*Task instructions*.
Turn every line of the records below into a numbered list, skipping any blank lines.
— start of Information shown —
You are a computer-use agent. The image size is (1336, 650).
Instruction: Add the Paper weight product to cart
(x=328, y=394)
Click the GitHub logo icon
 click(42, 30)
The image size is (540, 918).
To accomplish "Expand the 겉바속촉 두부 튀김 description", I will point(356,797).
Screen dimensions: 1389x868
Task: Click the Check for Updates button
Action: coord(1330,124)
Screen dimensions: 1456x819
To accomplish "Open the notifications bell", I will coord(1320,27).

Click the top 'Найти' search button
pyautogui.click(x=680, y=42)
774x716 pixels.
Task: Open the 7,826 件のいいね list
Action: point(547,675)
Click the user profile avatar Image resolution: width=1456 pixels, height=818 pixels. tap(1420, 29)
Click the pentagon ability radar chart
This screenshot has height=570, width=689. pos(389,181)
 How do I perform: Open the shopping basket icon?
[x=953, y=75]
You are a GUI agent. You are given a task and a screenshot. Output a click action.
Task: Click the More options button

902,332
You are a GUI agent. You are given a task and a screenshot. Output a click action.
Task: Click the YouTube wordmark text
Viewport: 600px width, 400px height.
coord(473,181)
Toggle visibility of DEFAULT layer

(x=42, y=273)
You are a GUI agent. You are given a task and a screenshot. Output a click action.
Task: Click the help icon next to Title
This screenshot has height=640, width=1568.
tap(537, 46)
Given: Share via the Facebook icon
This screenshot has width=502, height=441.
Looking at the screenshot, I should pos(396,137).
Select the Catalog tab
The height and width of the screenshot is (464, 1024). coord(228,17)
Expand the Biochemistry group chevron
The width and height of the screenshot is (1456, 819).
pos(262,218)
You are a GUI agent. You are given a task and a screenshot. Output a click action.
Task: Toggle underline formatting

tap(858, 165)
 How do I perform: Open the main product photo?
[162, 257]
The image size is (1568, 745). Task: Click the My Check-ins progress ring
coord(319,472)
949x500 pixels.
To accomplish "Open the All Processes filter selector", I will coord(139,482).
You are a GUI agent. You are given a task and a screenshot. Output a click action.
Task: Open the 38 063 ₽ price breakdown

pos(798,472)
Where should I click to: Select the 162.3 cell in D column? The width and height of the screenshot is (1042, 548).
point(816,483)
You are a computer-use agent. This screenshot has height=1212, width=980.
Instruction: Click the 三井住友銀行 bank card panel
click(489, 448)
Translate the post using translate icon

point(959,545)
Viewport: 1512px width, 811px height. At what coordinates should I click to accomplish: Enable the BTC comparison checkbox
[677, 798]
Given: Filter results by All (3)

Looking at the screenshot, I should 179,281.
— end of Information shown —
*Written response*.
1. You are a computer-use agent. The image size is (1336, 650).
2. Instruction: Add the Paper weight product to cart
3. (x=328, y=394)
4. Click the GitHub logo icon
5.  click(42, 30)
6. The image size is (540, 918).
7. To accomplish "Expand the 겉바속촉 두부 튀김 description", I will point(356,797).
8. Screen dimensions: 1389x868
9. Task: Click the Check for Updates button
10. Action: coord(1330,124)
11. Screen dimensions: 1456x819
12. To accomplish "Open the notifications bell", I will coord(1320,27).
13. Click the top 'Найти' search button
14. pyautogui.click(x=680, y=42)
15. 774x716 pixels.
16. Task: Open the 7,826 件のいいね list
17. Action: point(547,675)
18. Click the user profile avatar Image resolution: width=1456 pixels, height=818 pixels. tap(1420, 29)
19. Click the pentagon ability radar chart
20. This screenshot has height=570, width=689. pos(389,181)
21.  How do I perform: Open the shopping basket icon?
22. [x=953, y=75]
23. You are a GUI agent. You are given a task and a screenshot. Output a click action.
24. Task: Click the More options button
25. 902,332
26. You are a GUI agent. You are given a task and a screenshot. Output a click action.
27. Task: Click the YouTube wordmark text
28. Viewport: 600px width, 400px height.
29. coord(473,181)
30. Toggle visibility of DEFAULT layer
31. (x=42, y=273)
32. You are a GUI agent. You are given a task and a screenshot. Output a click action.
33. Task: Click the help icon next to Title
34. This screenshot has height=640, width=1568.
35. tap(537, 46)
36. Given: Share via the Facebook icon
37. This screenshot has width=502, height=441.
38. Looking at the screenshot, I should pos(396,137).
39. Select the Catalog tab
40. The height and width of the screenshot is (464, 1024). coord(228,17)
41. Expand the Biochemistry group chevron
42. The width and height of the screenshot is (1456, 819).
43. pos(262,218)
44. You are a GUI agent. You are given a task and a screenshot. Output a click action.
45. Task: Toggle underline formatting
46. tap(858, 165)
47.  How do I perform: Open the main product photo?
48. [162, 257]
49. The image size is (1568, 745). Task: Click the My Check-ins progress ring
50. coord(319,472)
51. 949x500 pixels.
52. To accomplish "Open the All Processes filter selector", I will coord(139,482).
53. You are a GUI agent. You are given a task and a screenshot. Output a click action.
54. Task: Open the 38 063 ₽ price breakdown
55. pos(798,472)
56. Where should I click to: Select the 162.3 cell in D column? The width and height of the screenshot is (1042, 548).
57. point(816,483)
58. You are a computer-use agent. This screenshot has height=1212, width=980.
59. Instruction: Click the 三井住友銀行 bank card panel
60. click(489, 448)
61. Translate the post using translate icon
62. point(959,545)
63. Viewport: 1512px width, 811px height. At what coordinates should I click to accomplish: Enable the BTC comparison checkbox
64. [677, 798]
65. Given: Filter results by All (3)
66. Looking at the screenshot, I should 179,281.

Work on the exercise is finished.